Секундная пауза. Я постаралась быстрее сбежать по ступенькам вниз. Мало ли что еще придет в голову нашим связисткам…
***
Радистки устало переговариваясь между собой брели стайкой с дежурства на узле связи к себе в казарму, отсыпаться. Для них рабочий день – это сидеть на приеме и ждать, когда радисты разведгрупп и партизанских отрядов выйдут на связь. Или не выходят. И тогда, часами: «Зарница, я Туман, ответьте… Зарница, я Туман...» И думаешь – кто это, что с ними? А выйдут на связь – радость, но и тут тоже: вслушивайся внимательно, не поменялся ли голос, манера разговора или почерк на ключе, если передача морзянкой. Тот ли это «Ястреб», с которым говорила позавчера – или немцы игру затеяли? Нервная работа, выматывающая.
Девушки поднялись на крылечко своего барака, отряхивая с сапог пыль и хвою, первые вошли в комнату и сразу послышался крик:
– А ну, оставь газету! Не твоё – не трогай!

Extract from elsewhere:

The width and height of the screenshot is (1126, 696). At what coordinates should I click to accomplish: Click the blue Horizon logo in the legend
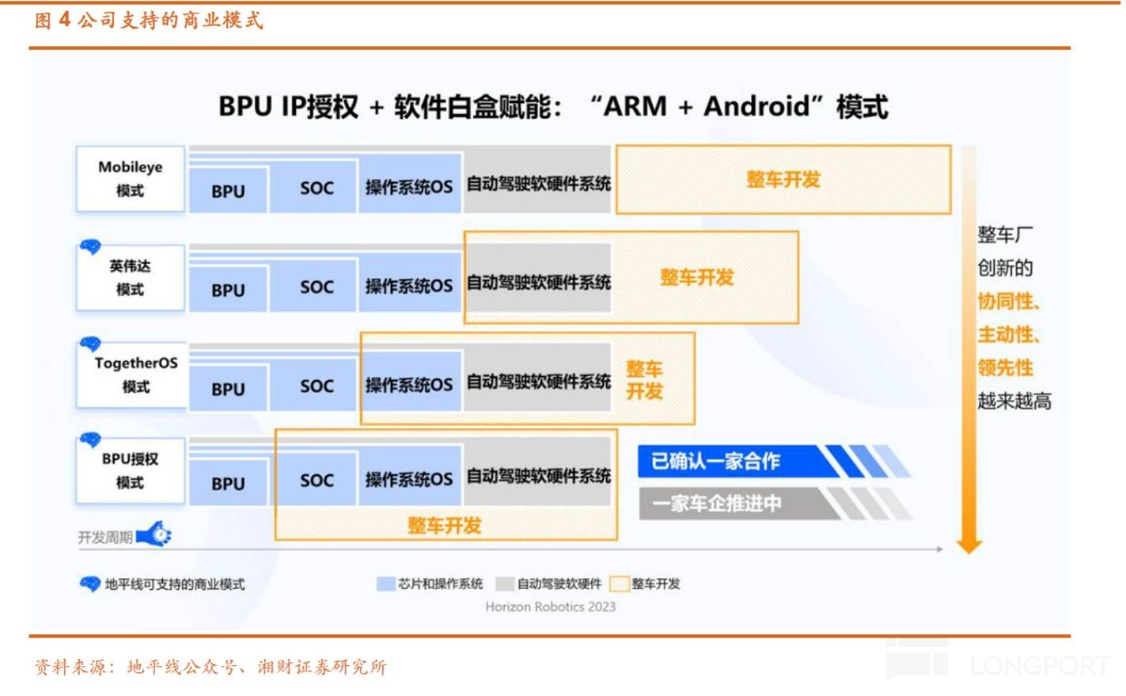click(90, 584)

– Похоже, новенькая на Светкину «икону» покусилась.
– Да-а, а если еще и помяла – будет сейчас «конец света».
Похихикивая и комментируя происходящее связистки входили в комнату. Кто подтягивался поближе к эпицентру возможного скандала (все-таки разнообразие), кто направлялся к койкам. Но следующая фраза «новенькой» остановила на полушаге и тех, и других:
– А Букварь хорошо получился!
– Какой «Букварь»? – озвучила общий вопрос Света Рудницкая. - Это майор Бондаренко! Или читать разучилась?! – продолжала бушевать девушка.
– Это для вас и для журналистов он «майор Бондаренко», - спокойно ответила виновница переполоха, - а так у Саши позывной «Букварь».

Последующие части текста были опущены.